# PROBLEM TO SOLVE
Give every line below again, exactly as it appears.

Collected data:
++++++++++
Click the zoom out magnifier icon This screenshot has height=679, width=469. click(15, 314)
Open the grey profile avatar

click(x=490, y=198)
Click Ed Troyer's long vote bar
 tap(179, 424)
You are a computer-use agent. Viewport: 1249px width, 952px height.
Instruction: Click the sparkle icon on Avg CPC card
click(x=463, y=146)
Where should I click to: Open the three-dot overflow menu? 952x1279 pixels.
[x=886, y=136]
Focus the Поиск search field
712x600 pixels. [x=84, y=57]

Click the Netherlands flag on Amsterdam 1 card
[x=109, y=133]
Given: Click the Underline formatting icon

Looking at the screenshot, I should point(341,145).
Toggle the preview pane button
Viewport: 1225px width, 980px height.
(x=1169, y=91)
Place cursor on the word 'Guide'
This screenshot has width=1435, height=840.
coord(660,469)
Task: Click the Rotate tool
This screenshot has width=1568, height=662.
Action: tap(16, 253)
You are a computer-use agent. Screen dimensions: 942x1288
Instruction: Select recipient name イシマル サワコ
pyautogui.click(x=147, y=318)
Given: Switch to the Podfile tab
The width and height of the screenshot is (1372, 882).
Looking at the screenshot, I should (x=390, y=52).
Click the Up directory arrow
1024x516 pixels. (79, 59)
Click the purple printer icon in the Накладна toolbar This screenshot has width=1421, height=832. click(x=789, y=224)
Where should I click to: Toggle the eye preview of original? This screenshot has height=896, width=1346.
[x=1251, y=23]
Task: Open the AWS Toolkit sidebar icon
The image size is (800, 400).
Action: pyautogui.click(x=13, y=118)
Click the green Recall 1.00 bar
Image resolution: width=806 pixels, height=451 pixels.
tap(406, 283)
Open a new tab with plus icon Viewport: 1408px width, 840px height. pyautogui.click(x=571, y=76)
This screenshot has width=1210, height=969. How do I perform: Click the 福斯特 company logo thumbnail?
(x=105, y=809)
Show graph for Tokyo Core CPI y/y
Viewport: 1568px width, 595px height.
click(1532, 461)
++++++++++
# WRITTEN ANSWER
Click the zoom out magnifier icon This screenshot has height=679, width=469. click(15, 314)
Open the grey profile avatar

click(x=490, y=198)
Click Ed Troyer's long vote bar
 tap(179, 424)
You are a computer-use agent. Viewport: 1249px width, 952px height.
Instruction: Click the sparkle icon on Avg CPC card
click(x=463, y=146)
Where should I click to: Open the three-dot overflow menu? 952x1279 pixels.
[x=886, y=136]
Focus the Поиск search field
712x600 pixels. [x=84, y=57]

Click the Netherlands flag on Amsterdam 1 card
[x=109, y=133]
Given: Click the Underline formatting icon

Looking at the screenshot, I should point(341,145).
Toggle the preview pane button
Viewport: 1225px width, 980px height.
(x=1169, y=91)
Place cursor on the word 'Guide'
This screenshot has width=1435, height=840.
coord(660,469)
Task: Click the Rotate tool
This screenshot has width=1568, height=662.
Action: tap(16, 253)
You are a computer-use agent. Screen dimensions: 942x1288
Instruction: Select recipient name イシマル サワコ
pyautogui.click(x=147, y=318)
Given: Switch to the Podfile tab
The width and height of the screenshot is (1372, 882).
Looking at the screenshot, I should (x=390, y=52).
Click the Up directory arrow
1024x516 pixels. (79, 59)
Click the purple printer icon in the Накладна toolbar This screenshot has width=1421, height=832. click(x=789, y=224)
Where should I click to: Toggle the eye preview of original? This screenshot has height=896, width=1346.
[x=1251, y=23]
Task: Open the AWS Toolkit sidebar icon
The image size is (800, 400).
Action: pyautogui.click(x=13, y=118)
Click the green Recall 1.00 bar
Image resolution: width=806 pixels, height=451 pixels.
tap(406, 283)
Open a new tab with plus icon Viewport: 1408px width, 840px height. pyautogui.click(x=571, y=76)
This screenshot has width=1210, height=969. How do I perform: Click the 福斯特 company logo thumbnail?
(x=105, y=809)
Show graph for Tokyo Core CPI y/y
Viewport: 1568px width, 595px height.
click(1532, 461)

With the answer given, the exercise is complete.